*Exercise objective*
The data below is to be output in full, unchanged.

-- Data for processing follows --

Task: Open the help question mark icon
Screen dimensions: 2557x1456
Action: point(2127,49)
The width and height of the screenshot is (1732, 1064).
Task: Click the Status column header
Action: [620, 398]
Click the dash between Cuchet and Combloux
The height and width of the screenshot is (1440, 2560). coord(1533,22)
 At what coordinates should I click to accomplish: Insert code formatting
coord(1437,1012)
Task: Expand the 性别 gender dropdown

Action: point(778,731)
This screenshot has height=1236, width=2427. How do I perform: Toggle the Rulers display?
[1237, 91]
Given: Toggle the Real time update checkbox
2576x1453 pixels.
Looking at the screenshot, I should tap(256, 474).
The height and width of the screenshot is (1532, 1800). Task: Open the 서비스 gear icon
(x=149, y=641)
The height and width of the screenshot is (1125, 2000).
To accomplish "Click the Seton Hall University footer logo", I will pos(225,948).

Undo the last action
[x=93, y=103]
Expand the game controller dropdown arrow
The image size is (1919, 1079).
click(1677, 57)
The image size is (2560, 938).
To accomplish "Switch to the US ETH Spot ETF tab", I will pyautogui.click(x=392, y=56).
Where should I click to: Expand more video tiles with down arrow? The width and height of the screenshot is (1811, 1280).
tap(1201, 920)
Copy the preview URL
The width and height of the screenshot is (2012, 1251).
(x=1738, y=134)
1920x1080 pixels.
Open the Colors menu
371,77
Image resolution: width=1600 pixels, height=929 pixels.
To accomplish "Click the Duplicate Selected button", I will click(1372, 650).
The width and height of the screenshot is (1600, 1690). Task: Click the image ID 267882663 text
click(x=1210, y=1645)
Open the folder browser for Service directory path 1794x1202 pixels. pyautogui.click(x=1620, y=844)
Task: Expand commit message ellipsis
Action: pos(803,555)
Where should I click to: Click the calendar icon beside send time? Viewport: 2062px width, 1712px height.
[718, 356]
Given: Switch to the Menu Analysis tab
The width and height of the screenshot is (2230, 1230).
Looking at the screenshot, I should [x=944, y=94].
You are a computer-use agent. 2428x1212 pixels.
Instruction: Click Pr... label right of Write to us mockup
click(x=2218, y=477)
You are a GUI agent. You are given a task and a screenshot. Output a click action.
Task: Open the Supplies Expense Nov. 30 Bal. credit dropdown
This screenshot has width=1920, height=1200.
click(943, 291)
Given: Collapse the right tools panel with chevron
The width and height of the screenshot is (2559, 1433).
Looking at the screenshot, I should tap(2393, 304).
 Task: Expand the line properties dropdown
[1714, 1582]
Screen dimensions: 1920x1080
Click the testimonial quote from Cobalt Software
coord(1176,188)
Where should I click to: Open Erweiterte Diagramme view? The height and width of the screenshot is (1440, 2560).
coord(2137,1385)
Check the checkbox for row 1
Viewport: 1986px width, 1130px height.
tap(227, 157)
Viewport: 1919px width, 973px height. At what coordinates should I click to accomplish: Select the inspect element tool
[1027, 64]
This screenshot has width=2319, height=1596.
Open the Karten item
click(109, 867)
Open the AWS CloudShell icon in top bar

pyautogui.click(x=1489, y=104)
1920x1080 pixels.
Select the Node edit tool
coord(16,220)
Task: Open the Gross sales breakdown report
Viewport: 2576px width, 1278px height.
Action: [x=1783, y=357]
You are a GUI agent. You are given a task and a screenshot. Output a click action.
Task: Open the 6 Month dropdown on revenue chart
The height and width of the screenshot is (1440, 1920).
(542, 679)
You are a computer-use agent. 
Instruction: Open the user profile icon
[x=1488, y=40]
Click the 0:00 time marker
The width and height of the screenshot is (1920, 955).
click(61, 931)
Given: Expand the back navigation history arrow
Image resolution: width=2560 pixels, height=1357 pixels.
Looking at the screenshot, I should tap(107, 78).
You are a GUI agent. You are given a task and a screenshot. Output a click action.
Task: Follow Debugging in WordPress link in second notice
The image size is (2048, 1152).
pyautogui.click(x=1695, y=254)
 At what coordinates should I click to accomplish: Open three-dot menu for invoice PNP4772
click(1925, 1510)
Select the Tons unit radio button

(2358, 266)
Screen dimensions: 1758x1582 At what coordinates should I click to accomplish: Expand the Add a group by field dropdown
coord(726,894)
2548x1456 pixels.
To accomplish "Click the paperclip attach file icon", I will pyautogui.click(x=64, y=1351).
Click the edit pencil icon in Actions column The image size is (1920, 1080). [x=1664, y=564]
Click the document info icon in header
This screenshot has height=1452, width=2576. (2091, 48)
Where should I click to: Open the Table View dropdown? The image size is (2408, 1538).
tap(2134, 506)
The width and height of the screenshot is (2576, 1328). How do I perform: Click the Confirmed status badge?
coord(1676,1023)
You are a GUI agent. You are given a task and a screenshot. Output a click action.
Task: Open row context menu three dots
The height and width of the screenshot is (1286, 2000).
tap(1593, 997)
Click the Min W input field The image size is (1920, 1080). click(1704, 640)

-- Data for processing concluded --

*Output for this exercise*
Task: Open the help question mark icon
Screen dimensions: 2557x1456
Action: point(2127,49)
The width and height of the screenshot is (1732, 1064).
Task: Click the Status column header
Action: [620, 398]
Click the dash between Cuchet and Combloux
The height and width of the screenshot is (1440, 2560). coord(1533,22)
 At what coordinates should I click to accomplish: Insert code formatting
coord(1437,1012)
Task: Expand the 性别 gender dropdown

Action: point(778,731)
This screenshot has height=1236, width=2427. How do I perform: Toggle the Rulers display?
[1237, 91]
Given: Toggle the Real time update checkbox
2576x1453 pixels.
Looking at the screenshot, I should tap(256, 474).
The height and width of the screenshot is (1532, 1800). Task: Open the 서비스 gear icon
(x=149, y=641)
The height and width of the screenshot is (1125, 2000).
To accomplish "Click the Seton Hall University footer logo", I will pos(225,948).

Undo the last action
[x=93, y=103]
Expand the game controller dropdown arrow
The image size is (1919, 1079).
click(1677, 57)
The image size is (2560, 938).
To accomplish "Switch to the US ETH Spot ETF tab", I will pyautogui.click(x=392, y=56).
Where should I click to: Expand more video tiles with down arrow? The width and height of the screenshot is (1811, 1280).
tap(1201, 920)
Copy the preview URL
The width and height of the screenshot is (2012, 1251).
(x=1738, y=134)
1920x1080 pixels.
Open the Colors menu
371,77
Image resolution: width=1600 pixels, height=929 pixels.
To accomplish "Click the Duplicate Selected button", I will click(1372, 650).
The width and height of the screenshot is (1600, 1690). Task: Click the image ID 267882663 text
click(x=1210, y=1645)
Open the folder browser for Service directory path 1794x1202 pixels. pyautogui.click(x=1620, y=844)
Task: Expand commit message ellipsis
Action: pos(803,555)
Where should I click to: Click the calendar icon beside send time? Viewport: 2062px width, 1712px height.
[718, 356]
Given: Switch to the Menu Analysis tab
The width and height of the screenshot is (2230, 1230).
Looking at the screenshot, I should [x=944, y=94].
You are a computer-use agent. 2428x1212 pixels.
Instruction: Click Pr... label right of Write to us mockup
click(x=2218, y=477)
You are a GUI agent. You are given a task and a screenshot. Output a click action.
Task: Open the Supplies Expense Nov. 30 Bal. credit dropdown
This screenshot has width=1920, height=1200.
click(943, 291)
Given: Collapse the right tools panel with chevron
The width and height of the screenshot is (2559, 1433).
Looking at the screenshot, I should tap(2393, 304).
 Task: Expand the line properties dropdown
[1714, 1582]
Screen dimensions: 1920x1080
Click the testimonial quote from Cobalt Software
coord(1176,188)
Where should I click to: Open Erweiterte Diagramme view? The height and width of the screenshot is (1440, 2560).
coord(2137,1385)
Check the checkbox for row 1
Viewport: 1986px width, 1130px height.
tap(227, 157)
Viewport: 1919px width, 973px height. At what coordinates should I click to accomplish: Select the inspect element tool
[1027, 64]
This screenshot has width=2319, height=1596.
Open the Karten item
click(109, 867)
Open the AWS CloudShell icon in top bar

pyautogui.click(x=1489, y=104)
1920x1080 pixels.
Select the Node edit tool
coord(16,220)
Task: Open the Gross sales breakdown report
Viewport: 2576px width, 1278px height.
Action: [x=1783, y=357]
You are a GUI agent. You are given a task and a screenshot. Output a click action.
Task: Open the 6 Month dropdown on revenue chart
The height and width of the screenshot is (1440, 1920).
(542, 679)
You are a computer-use agent. 
Instruction: Open the user profile icon
[x=1488, y=40]
Click the 0:00 time marker
The width and height of the screenshot is (1920, 955).
click(61, 931)
Given: Expand the back navigation history arrow
Image resolution: width=2560 pixels, height=1357 pixels.
Looking at the screenshot, I should tap(107, 78).
You are a GUI agent. You are given a task and a screenshot. Output a click action.
Task: Follow Debugging in WordPress link in second notice
The image size is (2048, 1152).
pyautogui.click(x=1695, y=254)
 At what coordinates should I click to accomplish: Open three-dot menu for invoice PNP4772
click(1925, 1510)
Select the Tons unit radio button

(2358, 266)
Screen dimensions: 1758x1582 At what coordinates should I click to accomplish: Expand the Add a group by field dropdown
coord(726,894)
2548x1456 pixels.
To accomplish "Click the paperclip attach file icon", I will pyautogui.click(x=64, y=1351).
Click the edit pencil icon in Actions column The image size is (1920, 1080). [x=1664, y=564]
Click the document info icon in header
This screenshot has height=1452, width=2576. (2091, 48)
Where should I click to: Open the Table View dropdown? The image size is (2408, 1538).
tap(2134, 506)
The width and height of the screenshot is (2576, 1328). How do I perform: Click the Confirmed status badge?
coord(1676,1023)
You are a GUI agent. You are given a task and a screenshot. Output a click action.
Task: Open row context menu three dots
The height and width of the screenshot is (1286, 2000).
tap(1593, 997)
Click the Min W input field The image size is (1920, 1080). click(1704, 640)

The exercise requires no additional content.